## Work order
The copy should hold exactly the lines below from the one that contains "Where should I" through the one that contains "You are a GUI" and nothing else, so no pictures.

#### Material provided ####

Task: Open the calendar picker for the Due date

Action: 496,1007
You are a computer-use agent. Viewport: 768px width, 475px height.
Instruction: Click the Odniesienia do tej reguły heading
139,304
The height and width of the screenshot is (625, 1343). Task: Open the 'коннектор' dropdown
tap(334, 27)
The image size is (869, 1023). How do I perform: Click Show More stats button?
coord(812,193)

####
#### Material provided ####

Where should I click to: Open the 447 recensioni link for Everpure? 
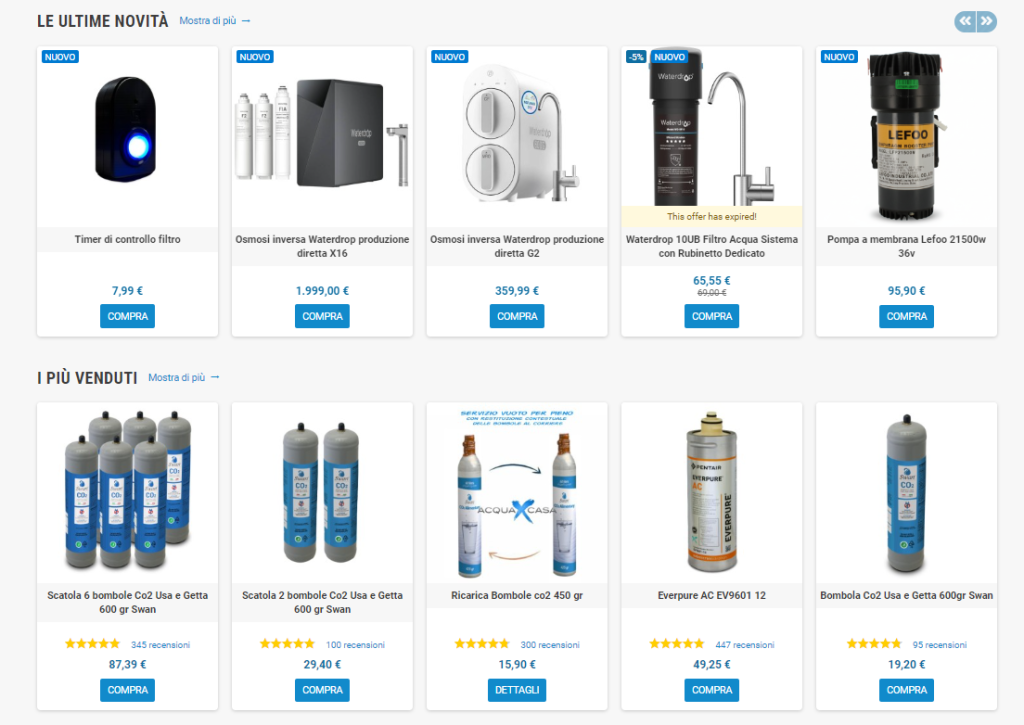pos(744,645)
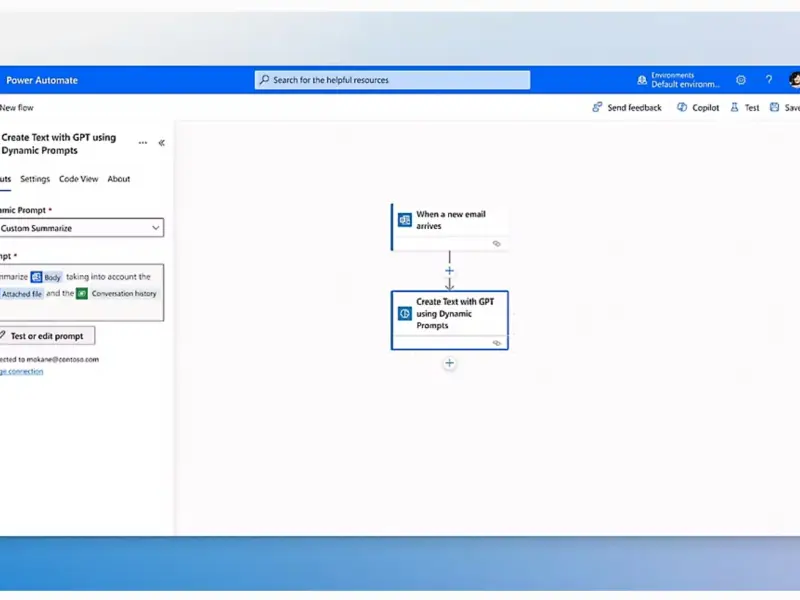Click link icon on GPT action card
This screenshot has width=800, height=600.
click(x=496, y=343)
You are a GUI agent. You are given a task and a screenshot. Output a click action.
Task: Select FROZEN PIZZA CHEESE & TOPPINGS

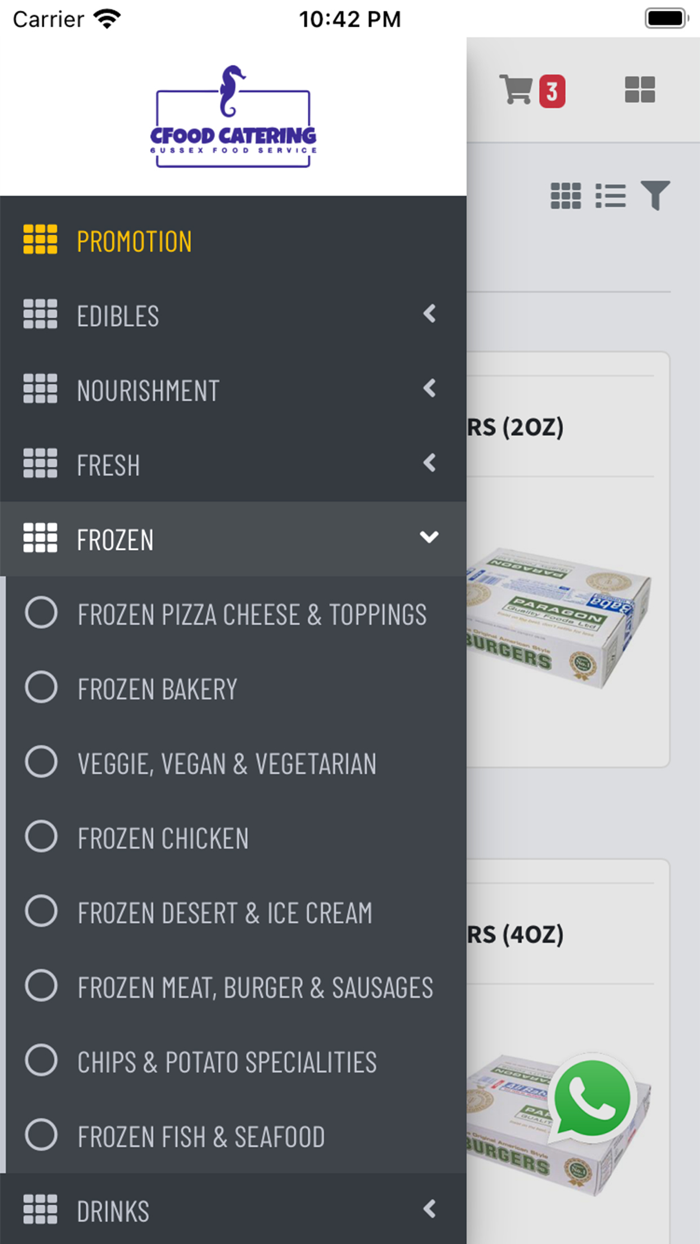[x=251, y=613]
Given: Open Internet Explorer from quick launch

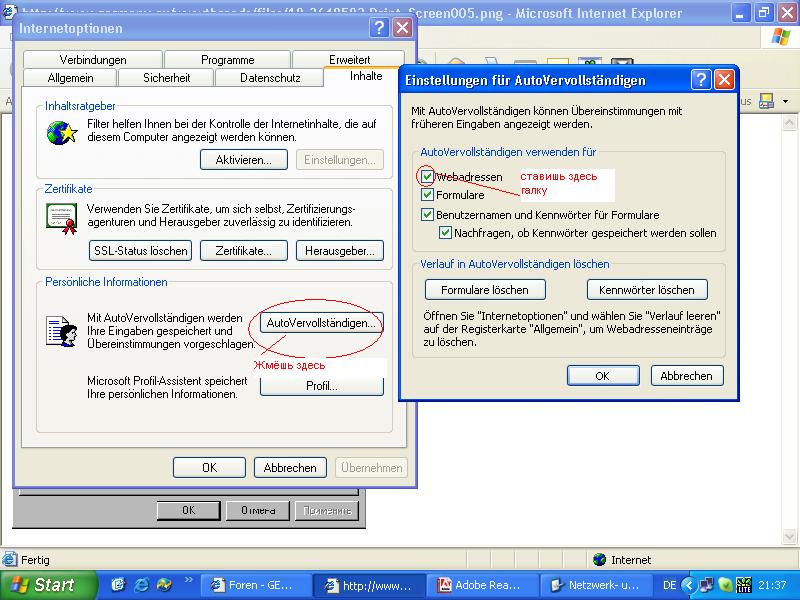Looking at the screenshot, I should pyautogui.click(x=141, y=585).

####

## Result of this task
Where should I click to: Open the 447 recensioni link for Everpure? 
pos(744,645)
Click link icon on GPT action card
This screenshot has width=800, height=600.
click(x=496, y=343)
You are a GUI agent. You are given a task and a screenshot. Output a click action.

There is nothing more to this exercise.